▶ _Task brief_
Determine how many lines of the records below contain the word "Library", and reply with that number alone.

[Item-finding records]
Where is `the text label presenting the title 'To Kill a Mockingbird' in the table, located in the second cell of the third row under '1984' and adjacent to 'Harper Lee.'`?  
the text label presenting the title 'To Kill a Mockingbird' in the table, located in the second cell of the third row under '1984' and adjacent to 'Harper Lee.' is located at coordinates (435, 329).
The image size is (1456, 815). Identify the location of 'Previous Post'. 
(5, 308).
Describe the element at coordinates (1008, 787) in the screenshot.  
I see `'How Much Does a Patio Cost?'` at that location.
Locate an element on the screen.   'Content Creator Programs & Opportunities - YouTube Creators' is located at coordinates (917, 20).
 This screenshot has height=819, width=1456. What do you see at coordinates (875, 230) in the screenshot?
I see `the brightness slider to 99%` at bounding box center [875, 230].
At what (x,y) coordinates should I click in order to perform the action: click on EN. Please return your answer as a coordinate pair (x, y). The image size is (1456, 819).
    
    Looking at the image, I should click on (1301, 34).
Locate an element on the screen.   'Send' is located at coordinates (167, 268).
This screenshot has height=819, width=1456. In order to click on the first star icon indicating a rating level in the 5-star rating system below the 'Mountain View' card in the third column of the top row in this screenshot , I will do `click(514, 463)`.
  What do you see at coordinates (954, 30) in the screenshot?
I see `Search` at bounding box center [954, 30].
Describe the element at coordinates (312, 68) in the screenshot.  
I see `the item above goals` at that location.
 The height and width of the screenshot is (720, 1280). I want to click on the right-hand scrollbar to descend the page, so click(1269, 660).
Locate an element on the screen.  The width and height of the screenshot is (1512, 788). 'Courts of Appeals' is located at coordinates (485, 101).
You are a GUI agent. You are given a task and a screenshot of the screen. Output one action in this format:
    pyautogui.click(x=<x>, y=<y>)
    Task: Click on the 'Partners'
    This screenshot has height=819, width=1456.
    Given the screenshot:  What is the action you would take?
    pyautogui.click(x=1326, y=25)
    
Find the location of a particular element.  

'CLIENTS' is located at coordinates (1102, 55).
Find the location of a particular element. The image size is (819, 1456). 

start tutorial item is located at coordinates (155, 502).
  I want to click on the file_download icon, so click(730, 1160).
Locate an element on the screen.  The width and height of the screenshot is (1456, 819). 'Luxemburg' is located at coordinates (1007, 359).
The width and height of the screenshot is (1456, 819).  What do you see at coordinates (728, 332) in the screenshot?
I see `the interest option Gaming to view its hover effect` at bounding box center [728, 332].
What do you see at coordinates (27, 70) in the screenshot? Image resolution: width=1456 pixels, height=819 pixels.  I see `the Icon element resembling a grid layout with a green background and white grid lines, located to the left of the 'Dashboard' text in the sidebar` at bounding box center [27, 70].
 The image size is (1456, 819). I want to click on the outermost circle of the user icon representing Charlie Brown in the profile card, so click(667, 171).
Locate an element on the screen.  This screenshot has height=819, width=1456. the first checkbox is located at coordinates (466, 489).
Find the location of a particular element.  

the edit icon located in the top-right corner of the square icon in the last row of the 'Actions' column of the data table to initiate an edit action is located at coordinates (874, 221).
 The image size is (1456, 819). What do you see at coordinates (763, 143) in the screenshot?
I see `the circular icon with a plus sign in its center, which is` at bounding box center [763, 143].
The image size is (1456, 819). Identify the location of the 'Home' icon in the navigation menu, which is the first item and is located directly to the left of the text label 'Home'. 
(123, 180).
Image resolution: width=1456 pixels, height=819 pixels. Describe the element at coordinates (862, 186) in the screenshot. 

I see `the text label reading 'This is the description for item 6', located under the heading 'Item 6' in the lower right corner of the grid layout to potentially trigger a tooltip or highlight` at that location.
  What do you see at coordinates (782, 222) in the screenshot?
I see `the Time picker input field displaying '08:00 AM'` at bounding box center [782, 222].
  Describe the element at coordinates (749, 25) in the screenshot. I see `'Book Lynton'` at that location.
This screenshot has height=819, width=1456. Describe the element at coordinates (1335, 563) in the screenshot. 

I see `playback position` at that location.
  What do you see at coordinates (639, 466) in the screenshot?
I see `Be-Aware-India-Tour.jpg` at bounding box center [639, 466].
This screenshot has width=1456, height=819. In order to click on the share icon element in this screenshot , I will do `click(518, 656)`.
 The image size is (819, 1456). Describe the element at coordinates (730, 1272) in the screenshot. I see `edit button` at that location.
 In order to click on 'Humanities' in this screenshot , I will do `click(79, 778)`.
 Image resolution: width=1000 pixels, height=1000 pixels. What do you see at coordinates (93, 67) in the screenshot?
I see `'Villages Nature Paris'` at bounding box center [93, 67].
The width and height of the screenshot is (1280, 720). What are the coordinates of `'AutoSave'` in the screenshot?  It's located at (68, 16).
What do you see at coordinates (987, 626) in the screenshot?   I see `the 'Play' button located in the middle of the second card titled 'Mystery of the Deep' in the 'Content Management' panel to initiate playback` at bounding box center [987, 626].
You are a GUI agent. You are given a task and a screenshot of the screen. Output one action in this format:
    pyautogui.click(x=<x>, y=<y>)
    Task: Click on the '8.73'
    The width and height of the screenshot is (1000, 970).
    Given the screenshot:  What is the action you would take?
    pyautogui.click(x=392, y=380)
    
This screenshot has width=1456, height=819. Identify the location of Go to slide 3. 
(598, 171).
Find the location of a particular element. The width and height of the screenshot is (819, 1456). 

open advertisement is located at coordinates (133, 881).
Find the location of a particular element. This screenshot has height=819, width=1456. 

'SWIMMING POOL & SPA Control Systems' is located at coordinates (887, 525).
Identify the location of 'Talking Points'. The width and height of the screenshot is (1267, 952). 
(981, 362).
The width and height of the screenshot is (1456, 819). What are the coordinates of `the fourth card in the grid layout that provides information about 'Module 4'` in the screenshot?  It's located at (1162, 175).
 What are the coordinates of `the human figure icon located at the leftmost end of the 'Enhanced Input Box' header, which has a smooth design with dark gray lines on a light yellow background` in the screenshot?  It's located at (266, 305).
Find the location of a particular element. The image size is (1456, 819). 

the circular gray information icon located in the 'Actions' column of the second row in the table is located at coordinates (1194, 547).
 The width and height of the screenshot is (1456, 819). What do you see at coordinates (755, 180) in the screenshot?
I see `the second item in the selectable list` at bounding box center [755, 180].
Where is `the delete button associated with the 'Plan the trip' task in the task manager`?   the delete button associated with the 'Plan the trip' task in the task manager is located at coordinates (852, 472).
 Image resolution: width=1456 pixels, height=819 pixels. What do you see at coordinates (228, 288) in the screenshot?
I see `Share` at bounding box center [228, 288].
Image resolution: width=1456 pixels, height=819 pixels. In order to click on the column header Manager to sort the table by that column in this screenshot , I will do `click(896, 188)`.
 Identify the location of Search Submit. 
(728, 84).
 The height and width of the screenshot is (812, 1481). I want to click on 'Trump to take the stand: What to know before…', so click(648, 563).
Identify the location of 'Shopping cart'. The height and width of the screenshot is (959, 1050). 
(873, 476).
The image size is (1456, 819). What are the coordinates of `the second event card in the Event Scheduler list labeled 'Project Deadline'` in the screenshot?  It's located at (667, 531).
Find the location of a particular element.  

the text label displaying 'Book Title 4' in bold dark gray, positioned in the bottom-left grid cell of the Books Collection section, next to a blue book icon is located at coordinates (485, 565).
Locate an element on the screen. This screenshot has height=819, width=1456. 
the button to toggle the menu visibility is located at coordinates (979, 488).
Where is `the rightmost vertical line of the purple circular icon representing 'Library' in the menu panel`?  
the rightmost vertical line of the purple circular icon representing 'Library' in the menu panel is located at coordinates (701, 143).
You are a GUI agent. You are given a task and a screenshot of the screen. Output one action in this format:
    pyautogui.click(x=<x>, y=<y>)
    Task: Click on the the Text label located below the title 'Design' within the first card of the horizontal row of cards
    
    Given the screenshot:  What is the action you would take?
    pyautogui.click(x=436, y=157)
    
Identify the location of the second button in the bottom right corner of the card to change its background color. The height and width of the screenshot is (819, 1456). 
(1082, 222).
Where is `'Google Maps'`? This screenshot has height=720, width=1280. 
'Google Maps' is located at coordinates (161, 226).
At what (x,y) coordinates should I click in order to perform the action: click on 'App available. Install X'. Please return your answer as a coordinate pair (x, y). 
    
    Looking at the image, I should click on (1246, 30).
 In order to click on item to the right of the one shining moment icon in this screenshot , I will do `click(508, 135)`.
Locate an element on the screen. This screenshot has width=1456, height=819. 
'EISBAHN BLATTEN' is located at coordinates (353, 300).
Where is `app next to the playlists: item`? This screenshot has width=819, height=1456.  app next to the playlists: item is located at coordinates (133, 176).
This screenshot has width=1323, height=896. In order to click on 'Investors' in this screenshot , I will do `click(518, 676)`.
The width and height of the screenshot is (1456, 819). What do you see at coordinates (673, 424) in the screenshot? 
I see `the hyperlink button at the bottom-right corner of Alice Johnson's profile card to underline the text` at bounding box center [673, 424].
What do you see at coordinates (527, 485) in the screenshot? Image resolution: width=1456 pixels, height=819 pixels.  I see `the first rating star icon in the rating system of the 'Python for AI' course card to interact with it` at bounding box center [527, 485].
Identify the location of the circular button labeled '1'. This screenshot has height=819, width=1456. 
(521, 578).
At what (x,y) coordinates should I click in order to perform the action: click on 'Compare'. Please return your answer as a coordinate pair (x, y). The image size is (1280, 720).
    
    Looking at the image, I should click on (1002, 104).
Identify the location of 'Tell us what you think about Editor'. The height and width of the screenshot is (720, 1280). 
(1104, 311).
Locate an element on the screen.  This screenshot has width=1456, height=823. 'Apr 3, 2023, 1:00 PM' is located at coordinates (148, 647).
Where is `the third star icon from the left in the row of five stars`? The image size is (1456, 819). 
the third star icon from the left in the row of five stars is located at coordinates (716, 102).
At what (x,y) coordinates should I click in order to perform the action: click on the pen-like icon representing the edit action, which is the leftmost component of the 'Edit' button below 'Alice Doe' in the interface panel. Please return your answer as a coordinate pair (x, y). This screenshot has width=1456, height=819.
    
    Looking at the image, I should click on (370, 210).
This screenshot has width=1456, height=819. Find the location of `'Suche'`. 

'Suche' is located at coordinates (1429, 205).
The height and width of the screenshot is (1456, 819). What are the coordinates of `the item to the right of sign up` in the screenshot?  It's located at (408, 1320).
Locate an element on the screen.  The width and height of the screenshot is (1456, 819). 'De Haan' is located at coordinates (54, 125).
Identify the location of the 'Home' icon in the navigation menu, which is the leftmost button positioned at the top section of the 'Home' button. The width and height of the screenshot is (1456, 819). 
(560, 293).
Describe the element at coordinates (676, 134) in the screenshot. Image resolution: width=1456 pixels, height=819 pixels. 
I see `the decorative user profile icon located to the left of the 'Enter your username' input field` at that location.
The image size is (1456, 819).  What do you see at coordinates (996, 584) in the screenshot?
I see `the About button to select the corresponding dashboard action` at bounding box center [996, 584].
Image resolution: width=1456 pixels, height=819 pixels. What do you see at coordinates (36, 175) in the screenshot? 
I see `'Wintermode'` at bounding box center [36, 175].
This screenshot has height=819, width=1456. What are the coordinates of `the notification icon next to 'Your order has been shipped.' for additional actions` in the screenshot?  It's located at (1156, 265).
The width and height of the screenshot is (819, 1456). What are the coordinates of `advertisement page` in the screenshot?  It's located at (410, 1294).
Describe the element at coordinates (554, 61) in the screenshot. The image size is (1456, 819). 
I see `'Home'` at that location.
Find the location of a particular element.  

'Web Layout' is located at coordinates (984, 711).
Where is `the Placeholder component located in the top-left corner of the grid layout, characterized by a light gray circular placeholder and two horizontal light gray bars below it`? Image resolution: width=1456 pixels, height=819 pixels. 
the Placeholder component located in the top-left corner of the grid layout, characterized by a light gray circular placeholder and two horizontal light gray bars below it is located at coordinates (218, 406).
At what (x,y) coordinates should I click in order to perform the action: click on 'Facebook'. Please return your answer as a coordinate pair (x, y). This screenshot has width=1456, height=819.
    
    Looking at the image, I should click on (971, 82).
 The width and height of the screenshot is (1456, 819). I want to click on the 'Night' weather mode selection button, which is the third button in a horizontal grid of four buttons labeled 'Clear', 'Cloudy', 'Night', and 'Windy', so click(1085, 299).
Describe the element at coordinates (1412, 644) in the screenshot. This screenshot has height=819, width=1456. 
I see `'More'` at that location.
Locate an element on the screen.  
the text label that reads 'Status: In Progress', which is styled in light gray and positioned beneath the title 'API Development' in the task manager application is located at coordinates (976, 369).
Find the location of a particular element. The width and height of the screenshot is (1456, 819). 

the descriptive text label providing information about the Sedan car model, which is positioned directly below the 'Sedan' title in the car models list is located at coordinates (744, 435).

▶ _Exercise output_
2